From 1963 to 1969, Gray's Cardinals teammates chose his as captain. After 12 years, the Cardinals waived Gray in 1969 after a series of knee injuries. He was signed by the Houston Oilers for the 1970 season, and started in 10 of the 11 games he played. He retired after the 1970 season.

He earned All-Pro notice seven consecutive seasons (1963–1969) and played in six Pro Bowls (1961, 1963-1964, 1966-1968).The Associated Press (AP) selected him as a first-team All-Pro in 1964, and second-team in 1963, 1965 and 1967. From 1963 to 1969 The Sporting News selected him first-team All-Conference. United Press International (UPI) selected him first-team All-Pro 1963-1965, and second-team in 1966-1967.

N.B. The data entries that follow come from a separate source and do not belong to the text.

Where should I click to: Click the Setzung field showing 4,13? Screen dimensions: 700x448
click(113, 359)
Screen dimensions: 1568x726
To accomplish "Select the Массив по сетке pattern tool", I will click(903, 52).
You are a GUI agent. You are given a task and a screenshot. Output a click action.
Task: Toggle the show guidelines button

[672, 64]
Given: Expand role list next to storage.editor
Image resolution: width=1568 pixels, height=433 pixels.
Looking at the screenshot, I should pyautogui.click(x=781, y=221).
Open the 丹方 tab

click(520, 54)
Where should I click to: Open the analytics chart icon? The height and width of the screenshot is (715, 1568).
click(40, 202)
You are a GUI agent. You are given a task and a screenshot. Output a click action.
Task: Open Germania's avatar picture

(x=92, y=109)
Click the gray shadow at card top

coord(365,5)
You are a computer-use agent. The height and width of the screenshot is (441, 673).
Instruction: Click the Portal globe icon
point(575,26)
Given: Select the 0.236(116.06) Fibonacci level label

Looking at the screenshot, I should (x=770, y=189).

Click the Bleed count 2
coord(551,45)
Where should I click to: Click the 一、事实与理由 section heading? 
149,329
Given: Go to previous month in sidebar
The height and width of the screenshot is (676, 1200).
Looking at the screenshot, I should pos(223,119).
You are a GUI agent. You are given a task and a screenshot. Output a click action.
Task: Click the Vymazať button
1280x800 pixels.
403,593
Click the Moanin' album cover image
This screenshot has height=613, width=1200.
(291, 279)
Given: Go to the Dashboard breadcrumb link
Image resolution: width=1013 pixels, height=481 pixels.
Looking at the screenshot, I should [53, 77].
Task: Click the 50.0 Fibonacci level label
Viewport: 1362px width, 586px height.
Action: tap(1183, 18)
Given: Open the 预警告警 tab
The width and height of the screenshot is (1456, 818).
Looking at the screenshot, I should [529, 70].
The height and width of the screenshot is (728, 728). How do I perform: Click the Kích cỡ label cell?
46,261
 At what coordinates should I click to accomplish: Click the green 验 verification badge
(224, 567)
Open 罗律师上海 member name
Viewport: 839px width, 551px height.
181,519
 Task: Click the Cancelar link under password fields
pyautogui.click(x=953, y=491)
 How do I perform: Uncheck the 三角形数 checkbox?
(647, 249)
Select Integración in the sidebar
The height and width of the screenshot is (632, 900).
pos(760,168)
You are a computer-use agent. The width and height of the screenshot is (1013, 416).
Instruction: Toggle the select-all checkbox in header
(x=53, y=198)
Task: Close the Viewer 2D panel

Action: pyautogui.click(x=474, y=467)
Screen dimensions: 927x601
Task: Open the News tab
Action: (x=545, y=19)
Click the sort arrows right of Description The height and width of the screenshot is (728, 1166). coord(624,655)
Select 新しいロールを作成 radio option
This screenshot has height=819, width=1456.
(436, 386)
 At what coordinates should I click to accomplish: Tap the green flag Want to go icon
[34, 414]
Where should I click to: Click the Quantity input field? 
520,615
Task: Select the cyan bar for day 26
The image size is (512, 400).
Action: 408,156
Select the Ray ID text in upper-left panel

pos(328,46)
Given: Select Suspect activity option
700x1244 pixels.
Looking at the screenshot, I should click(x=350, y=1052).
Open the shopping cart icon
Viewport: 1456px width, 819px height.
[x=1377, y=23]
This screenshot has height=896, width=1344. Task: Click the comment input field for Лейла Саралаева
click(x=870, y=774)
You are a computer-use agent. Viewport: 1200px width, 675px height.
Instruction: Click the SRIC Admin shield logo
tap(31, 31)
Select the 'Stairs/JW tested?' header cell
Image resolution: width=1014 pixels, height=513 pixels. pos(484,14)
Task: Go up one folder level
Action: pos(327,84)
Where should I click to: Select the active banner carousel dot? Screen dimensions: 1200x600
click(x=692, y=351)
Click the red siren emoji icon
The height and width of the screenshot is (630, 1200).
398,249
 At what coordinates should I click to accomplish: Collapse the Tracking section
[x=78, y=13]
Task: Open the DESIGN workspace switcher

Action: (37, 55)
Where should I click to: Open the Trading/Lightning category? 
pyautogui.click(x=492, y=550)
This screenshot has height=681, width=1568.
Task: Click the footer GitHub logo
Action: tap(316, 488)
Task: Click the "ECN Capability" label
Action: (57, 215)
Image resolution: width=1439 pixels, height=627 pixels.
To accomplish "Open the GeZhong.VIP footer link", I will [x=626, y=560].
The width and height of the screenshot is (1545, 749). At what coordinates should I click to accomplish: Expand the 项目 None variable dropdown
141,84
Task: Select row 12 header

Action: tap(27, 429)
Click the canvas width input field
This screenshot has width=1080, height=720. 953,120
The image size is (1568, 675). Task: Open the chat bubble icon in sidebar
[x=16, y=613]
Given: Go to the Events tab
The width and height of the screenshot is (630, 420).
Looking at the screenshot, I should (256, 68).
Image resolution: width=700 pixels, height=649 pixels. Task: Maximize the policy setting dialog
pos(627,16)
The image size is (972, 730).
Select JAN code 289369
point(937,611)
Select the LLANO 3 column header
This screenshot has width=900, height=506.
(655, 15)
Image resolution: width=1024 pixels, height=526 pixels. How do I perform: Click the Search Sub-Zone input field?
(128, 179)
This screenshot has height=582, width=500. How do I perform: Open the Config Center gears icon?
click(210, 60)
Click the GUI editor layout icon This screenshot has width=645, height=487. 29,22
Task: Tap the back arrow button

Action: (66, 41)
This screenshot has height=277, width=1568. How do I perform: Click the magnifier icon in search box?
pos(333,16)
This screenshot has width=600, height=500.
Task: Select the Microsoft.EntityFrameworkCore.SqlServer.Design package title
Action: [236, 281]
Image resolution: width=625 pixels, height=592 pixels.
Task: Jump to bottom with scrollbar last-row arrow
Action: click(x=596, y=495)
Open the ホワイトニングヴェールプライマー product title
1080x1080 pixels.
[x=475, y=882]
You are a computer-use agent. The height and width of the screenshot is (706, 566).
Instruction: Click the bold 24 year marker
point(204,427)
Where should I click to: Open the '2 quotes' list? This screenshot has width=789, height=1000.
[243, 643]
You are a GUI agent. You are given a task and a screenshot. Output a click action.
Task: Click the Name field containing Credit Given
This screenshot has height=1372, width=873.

In 1967, three other offensive lineman from the Cardinals, Bob DeMarco (center), Irv Goode (left guard), and Ernie McMillan (right tackle), along with Cardinals Hall of Fame tight end Jackie Smith, were all selected to the Pro Bowl.

==Coaching career==
After retiring as a player, he served for three years (1973–1975) as head coach at his high school alma mater, Llano High School, where he coached his son, who was an All-State player. In 1977 and 1978 he was offensive line coach for the Denver Broncos, under coach Red Miller who had been Gray's offensive line coach in St. Louis. The Broncos reached Super Bowl XII, where they lost against the Dallas Cowboys. He stopped coaching for the Broncos after 1978 to spend more time with his family, who he would seldom see while working 18-hour days as a coach. He coached high school football again from 1986 to 1988 with the Rockdale Tigers.

==Honors==
He is a member of the National Association of Intercollegiate Athletics (NAIA) Hall of Fame. In 1986, he was inducted into the Howard Payne University Sports Hall of Fame. In 2016, he was inducted into the Texas Sports Hall of Fame along with former University of Texas head football coach Fred Akers, former Dallas Cowboys offensive lineman Larry Allen and former Major League Baseball pitcher Andy Pettitte. He earned a spot on the St. Louis Cardinals All-Time Team. In 2018, the Professional Football Researchers Association named Gray to the PFRA Hall of Very Good Class of 2018.

==Personal life==
Ken met his longtime wife, Shirley, in high school and married soon after. They were married 65 years at the time of his death, and had four children, 11 grandchildren, 18 great-grandchildren, and two great-great-grandchildren.

==Death==
Gray died in Llano, Texas, where he lived on November 25, 2017, at the age of 81.